▶ Task details
The answer must be every line of the data that holds the word "Trigger".

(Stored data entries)
———
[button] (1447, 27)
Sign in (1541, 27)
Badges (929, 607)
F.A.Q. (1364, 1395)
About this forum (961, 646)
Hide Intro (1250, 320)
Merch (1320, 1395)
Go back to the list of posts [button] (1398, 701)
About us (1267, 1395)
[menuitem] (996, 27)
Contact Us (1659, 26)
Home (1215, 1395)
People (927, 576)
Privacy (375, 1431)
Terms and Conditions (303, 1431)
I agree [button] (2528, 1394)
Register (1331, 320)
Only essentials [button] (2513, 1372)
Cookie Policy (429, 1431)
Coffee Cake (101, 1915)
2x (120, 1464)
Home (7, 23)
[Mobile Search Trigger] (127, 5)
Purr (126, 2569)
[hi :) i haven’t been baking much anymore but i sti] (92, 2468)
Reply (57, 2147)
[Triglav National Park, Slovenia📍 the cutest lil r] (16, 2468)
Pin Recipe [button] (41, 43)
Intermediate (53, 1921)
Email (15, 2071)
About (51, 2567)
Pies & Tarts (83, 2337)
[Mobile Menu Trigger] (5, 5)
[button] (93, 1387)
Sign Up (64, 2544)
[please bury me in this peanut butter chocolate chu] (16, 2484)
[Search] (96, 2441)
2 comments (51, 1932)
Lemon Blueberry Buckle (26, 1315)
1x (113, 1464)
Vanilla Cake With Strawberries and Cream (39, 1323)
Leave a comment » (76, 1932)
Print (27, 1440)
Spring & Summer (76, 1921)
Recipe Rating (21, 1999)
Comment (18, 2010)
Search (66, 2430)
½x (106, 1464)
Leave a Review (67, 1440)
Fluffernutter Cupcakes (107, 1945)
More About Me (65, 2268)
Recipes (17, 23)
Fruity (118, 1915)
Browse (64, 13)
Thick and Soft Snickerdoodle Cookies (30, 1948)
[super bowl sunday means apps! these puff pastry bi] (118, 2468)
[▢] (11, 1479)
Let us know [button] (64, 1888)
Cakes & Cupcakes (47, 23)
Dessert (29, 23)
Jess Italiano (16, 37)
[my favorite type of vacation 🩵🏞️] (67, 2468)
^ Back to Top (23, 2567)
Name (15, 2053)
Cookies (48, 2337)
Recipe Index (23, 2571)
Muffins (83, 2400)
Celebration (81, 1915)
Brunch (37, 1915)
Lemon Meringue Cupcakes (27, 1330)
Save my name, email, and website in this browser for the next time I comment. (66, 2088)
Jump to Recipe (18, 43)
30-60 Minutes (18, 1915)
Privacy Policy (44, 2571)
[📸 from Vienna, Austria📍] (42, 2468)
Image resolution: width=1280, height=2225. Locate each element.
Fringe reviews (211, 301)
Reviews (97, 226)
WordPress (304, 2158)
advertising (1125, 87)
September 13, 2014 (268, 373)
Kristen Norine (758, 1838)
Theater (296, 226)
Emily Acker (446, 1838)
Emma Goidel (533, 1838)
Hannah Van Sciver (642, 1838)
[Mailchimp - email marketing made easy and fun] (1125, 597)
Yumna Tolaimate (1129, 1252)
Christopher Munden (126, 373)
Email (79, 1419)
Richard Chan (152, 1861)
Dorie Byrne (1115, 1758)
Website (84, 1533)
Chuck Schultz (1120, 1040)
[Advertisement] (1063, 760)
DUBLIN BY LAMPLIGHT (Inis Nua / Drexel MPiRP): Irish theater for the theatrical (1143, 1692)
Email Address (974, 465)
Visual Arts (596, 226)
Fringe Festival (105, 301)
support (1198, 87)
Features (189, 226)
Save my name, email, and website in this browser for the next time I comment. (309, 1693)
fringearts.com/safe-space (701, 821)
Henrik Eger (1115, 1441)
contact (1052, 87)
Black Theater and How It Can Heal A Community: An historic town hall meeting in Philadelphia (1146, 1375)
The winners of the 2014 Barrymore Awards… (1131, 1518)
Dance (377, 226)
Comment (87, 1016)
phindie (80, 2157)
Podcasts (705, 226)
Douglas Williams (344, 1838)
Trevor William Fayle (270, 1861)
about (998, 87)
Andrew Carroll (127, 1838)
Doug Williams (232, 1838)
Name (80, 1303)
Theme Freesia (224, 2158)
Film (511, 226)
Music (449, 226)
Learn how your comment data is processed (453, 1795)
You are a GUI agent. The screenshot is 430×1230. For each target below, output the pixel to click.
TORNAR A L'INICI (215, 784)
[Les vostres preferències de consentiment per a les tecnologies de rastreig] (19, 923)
———
▶ Solved exercise
[Mobile Search Trigger] (127, 5)
[Mobile Menu Trigger] (5, 5)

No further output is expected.